1 % de l’aide totale au développement vers les PMA

Le rapport 2024 sur les pays les moins avancés (PMA) souligne que les PMA peuvent utiliser des projets de marchés du carbone pour soutenir leur développement « s’ils sont bien gérés ». Cela permettrait également à ces pays de contribuer aux objectifs mondiaux de zéro émission nette et à l’action en faveur du climat. Les PMA ont été parmi les premiers à participer aux marchés du carbone, mais « leur influence est actuellement limitée en raison de la petite taille de leurs économies et des défis qu’ils affrontent en matière d’infrastructure, de technologie et de capacité institutionnelle« . En 2023, la valeur marchande des crédits carbone des PMA était d’environ 403 millions de dollars, ce qui ne représente qu’environ 1 % du total de l’aide bilatérale au développement vers les PMA. Les PMA ayant besoin de 1 000 milliards de dollars par an pour atteindre les objectifs de développement durable d’ici à 2030, les marchés du carbone ne peuvent à eux seuls combler ce déficit de financement, mais peuvent apporter un soutien financier supplémentaire.

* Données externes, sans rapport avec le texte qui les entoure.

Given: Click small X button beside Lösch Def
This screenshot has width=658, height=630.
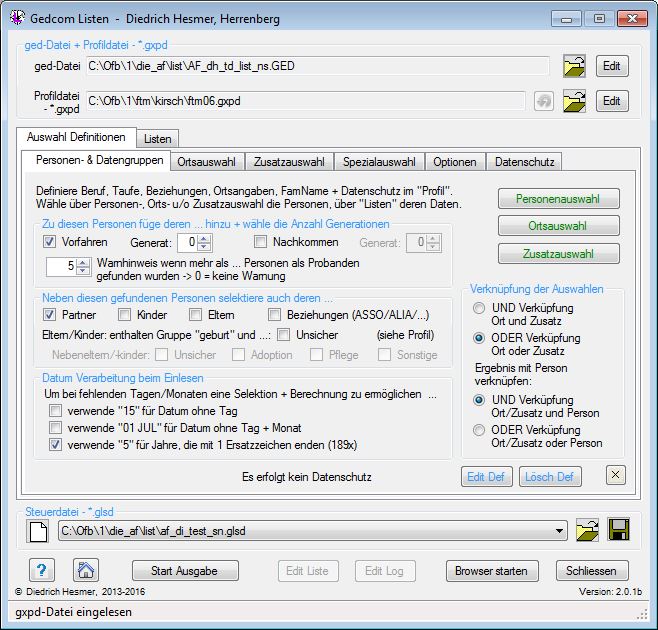Looking at the screenshot, I should (616, 475).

Un « important potentiel » selon l’ONU

Les PMA disposent d’un « important potentiel inexploité d’action climatique » dans des secteurs tels que la sylviculture et l’agriculture, qui offrent des possibilités prometteuses de générer des crédits carbones. Ce potentiel pourrait correspondre à 70 % des émissions de CO₂ de l’industrie aéronautique mondiale en 2019, soit environ 2 % du total des émissions mondiales. Toutefois, la réalisation de ce potentiel dépend de l’existence de prix du carbone viables et de projets accessibles. « Pour que les investissements dans les projets terrestres soient rentables, un prix du carbone de 100 dollars par tonne est nécessaire » indique le rapport. Actuellement, les PMA n’utilisent qu’environ 2 % de ce potentiel. Sans une augmentation significative du prix du carbone, environ 97 % de leur potentiel d’atténuation pourrait rester inexploité d’ici 2050.

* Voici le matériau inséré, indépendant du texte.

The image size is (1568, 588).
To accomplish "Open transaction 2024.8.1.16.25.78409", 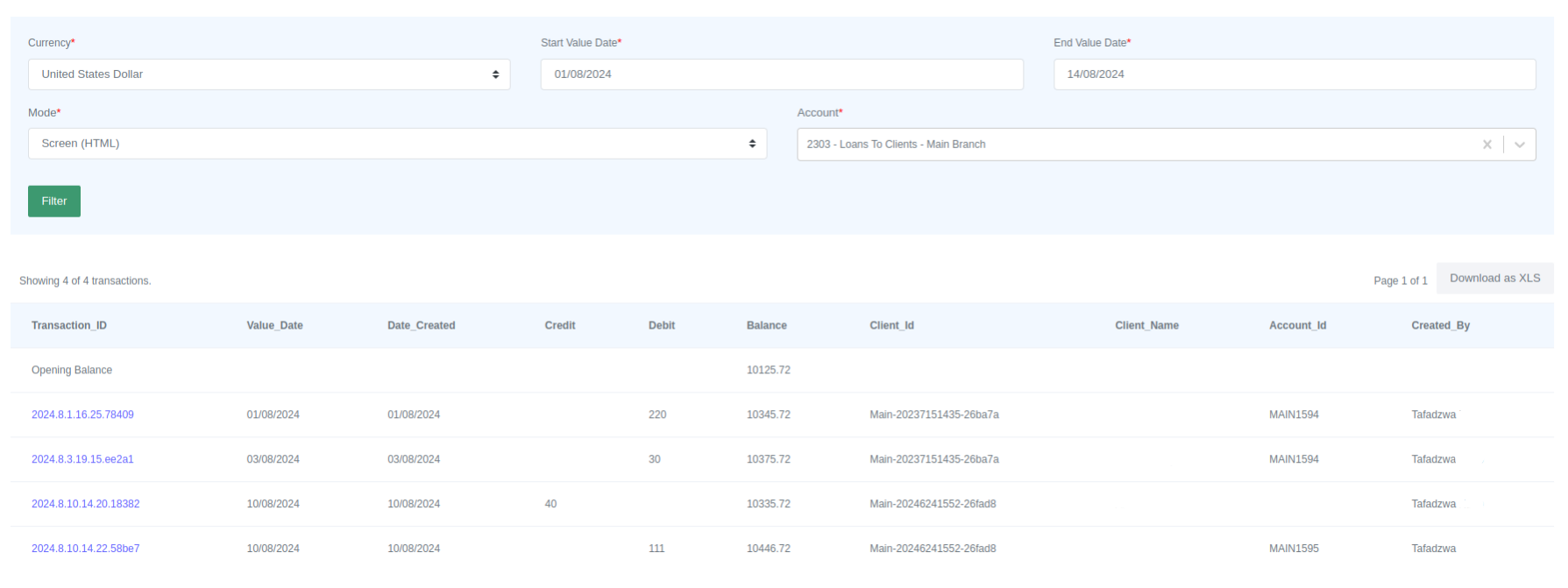I will click(82, 414).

Une nouvelle méthode de calcul 

Les critères adoptés à Bakou régissent la méthodologie pour calculer le nombre de crédits qu’un projet donné peut générer et ce qui se passe si le carbone stocké est perdu, par exemple si la forêt concernée brûle. Les normes proposées concernent principalement les pays – surtout les riches pollueurs – qui cherchent à compenser leurs émissions en achetant des crédits à des nations qui ont réduit les gaz à effet de serre au-delà de ce qu’elles avaient promis. Cela va permettre in fine aux pays d’utiliser les crédits carbone achetés à d’autres pour réduire, sur le papier, leurs émissions de gaz à effet de serre.

Jusqu’à maintenant ce marché s’était développé seul, en dehors de toutes règles internationales, et a été principalement utilisé par des entreprises désireuses de compenser leurs émissions et de revendiquer la neutralité carbone. Mais plusieurs études ont montré l’inefficacité de nombreux projets, certifiés par des organismes privés peu rigoureux, parfois au détriment des populations locales.